Design Principles
Design Principles
Design principles establish the values and priorities that guide design system decisions. Clear design principles help teams make consistent choices by providing criteria for evaluating options and resolving tradeoffs.
What Are Design Principles
Design principles are stated beliefs about what makes good design within a specific context. They articulate priorities that guide decision-making when multiple valid approaches exist. Principles help distributed teams make aligned decisions without requiring explicit coordination for every choice.
Effective design principles are specific enough to differentiate approaches and memorable enough to influence daily work. Generic principles like “make it good” provide no guidance. Principles that capture genuine organizational values shape real decisions.
How Design Principles Work
Principle development identifies what the organization values in design. Development involves reflecting on successful designs, articulating implicit beliefs, and prioritizing among competing values. Stakeholder input ensures principles reflect broad organizational perspective.
Principle articulation states principles in memorable, actionable forms. Good principles describe priorities clearly: “Accessible first, aesthetic second” makes priority explicit. Principles should be few enough to remember and use.
Principle application uses principles to guide decisions. When evaluating design options, teams assess alignment with principles. Principles provide vocabulary for discussing tradeoffs. Application makes principles practical rather than aspirational.
Principle evolution updates principles as organizational understanding matures. Principles are not permanent; they should evolve as the organization learns. Regular review ensures principles remain relevant and useful.
Key Considerations
- Principles should be specific to the organization, not generic platitudes
- Fewer principles are more memorable and usable
- Principles should address genuine tradeoffs
- Communication ensures principles are known and understood
- Application demonstrates principles matter
Common Questions
How many design principles should a system have?
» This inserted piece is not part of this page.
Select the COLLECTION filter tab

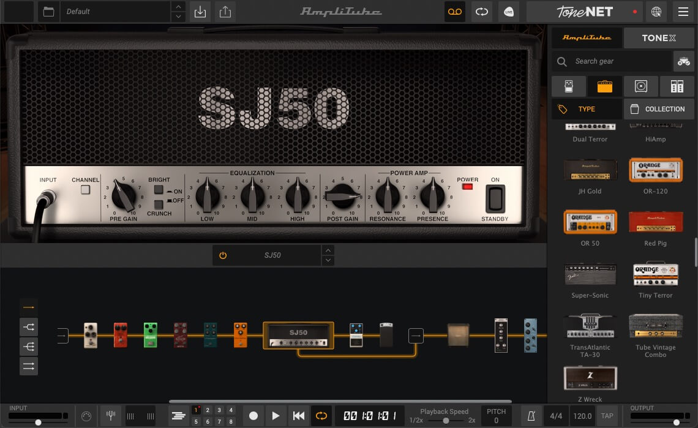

Most design systems succeed with three to seven principles. More principles become difficult to remember and apply consistently. Fewer principles may not address the breadth of decisions teams face. The right number balances coverage with memorability.
How do principles differ from guidelines?
Principles state values and priorities; guidelines provide specific instructions. Principles explain what matters; guidelines explain what to do. Principles enable judgment when guidelines do not exist. Guidelines implement principles in concrete situations.
How do organizations ensure principles are used?
Ensuring use requires communication, integration, and reinforcement. Communication makes principles known. Integration weaves principles into design reviews, decision discussions, and documentation. Reinforcement through leadership attention signals principles matter. Principles that never appear in actual discussions become decorative.
Summary
Design principles guide decision-making by establishing values and priorities. Success requires specific, memorable principles that address genuine tradeoffs and are actively used in design decisions. Organizations should develop principles that reflect their unique values and integrate them into design practice.